I’ve been reading up on one of our greatest hymn writers, Southampton man Isaac Watts. He is best known for classic hymns like Jesus Shall Reign, O God Our Help in Ages Past, Joy to the World, and perhaps best of all When I Survey the Wondrous Cross, described by Matthew Arnold as the greatest hymn in the English language.

The Isaac Watts statue in Watts Park Southampton today

He was something of a child prodigy: born July 17th, 1674 in Southampton, England, he was the eldest of the nine children of a Congregational church deacon. His father, also Isaac, was imprisoned twice for his nonconformist beliefs. Young Isaac had an unusual aptitude for languages, learning Latin at the age of five, Greek at nine, French at eleven, and Hebrew at thirteen. Wondering what kind of education he had been given, I was quickly reminded that he attended the same school as my own boys, King Edward VI School, Southampton. Their language teaching, however, has only yielded a bit of French or Spanish!

Singing in church in those days was mostly confined to a recitation of psalms, often read first from the front and then repeated in a kind of ponderous drone by the congregation. Watts once wrote: “The singing of God’s praise is the part of worship most closely related to heaven, but its performance among us is the worst on earth.”

One Sunday the young man was complaining about the quality of the singing, when his father said “Why don’t you give us something better, then?” By the time of the evening service, Isaac had produced his first hymn, which was well-received, and for a period of two years, he wrote a new hymn every week. Many of his hymns were versions of the psalms with more modern tunes, but he was also a pioneer of what were known as “hymns of human composure”, in which more personal feelings were expressed. When I Survey the Wondrous Cross is an example.

Watts was a man of principle. He was offered the easy route of having his university education paid for by a wealthy benefactor, so long as he then became a minister in the established church (the Church of England). He refused to do this, preparing instead for ministry in the independent church by attending one of the Dissenting Academies.
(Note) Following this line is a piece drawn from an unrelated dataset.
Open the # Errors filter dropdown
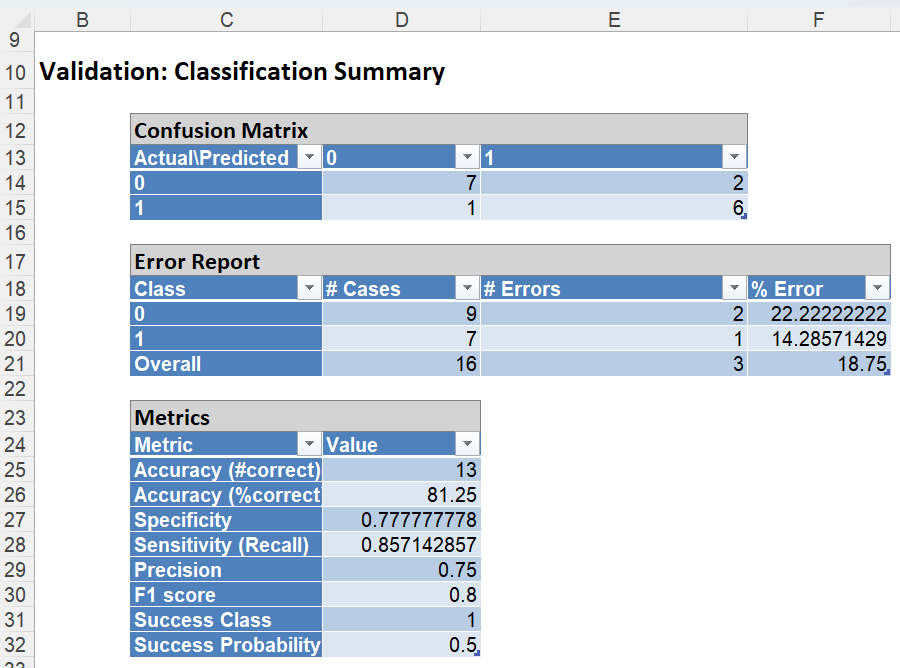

After completing his education he served as Assistant Pastor and then as Pastor of Mark Lane Independent (Congregational) Chapel in Stoke Newington, London. A plaque marking Abney House, where he lived for many years with the Abney family, can be seen in Stoke Newington Church Street.

As well as 750 hymns (according to Wikipedia), Watts also wrote essays, sermons, and catechisms, and books and treatises on theology, psychology and logic. He also wrote, in 1715, Divine Songs Attempted in Easy Language for the use of Children, arguably the first hymnal written exclusively for children. This was extremely popular in the nineteenth century, and was both quoted by Dickens and parodied by Lewis Carroll.

Jesus Shall Reign is also worthy of note, as one of the earliest hymns with a missionary emphasis. In 1719 when this was written the modern evangelical missionary movement had scarcely begun. It was not until 60 years later that William Carey famously began to stir up the Church of England to consider the heathen.

Isaac Watts struggled with ill health for much of his life, and died in 1748. He was honoured with a monument in Westminster Abbey, a statue in Stoke Newington in London, and another in Watts Park in his birth city of Southampton. Southampton also has the Isaac Watts Memorial Church (URC). Dr Samuel Johnson said of Watts: “Few men have left behind such purity of character or such monuments of laborious piety.”

(sources include the excellent and highly recommended Kenneth W. Osbeck books 101 Hymn Stories and 101 More Hymn Stories, as well as Wikipedia, Encyclopedia Britannica, waymarking.com and Google Books)

Both pics taken by me in today’s beautiful sunshine. Here Isaac is joined by his seagull friend!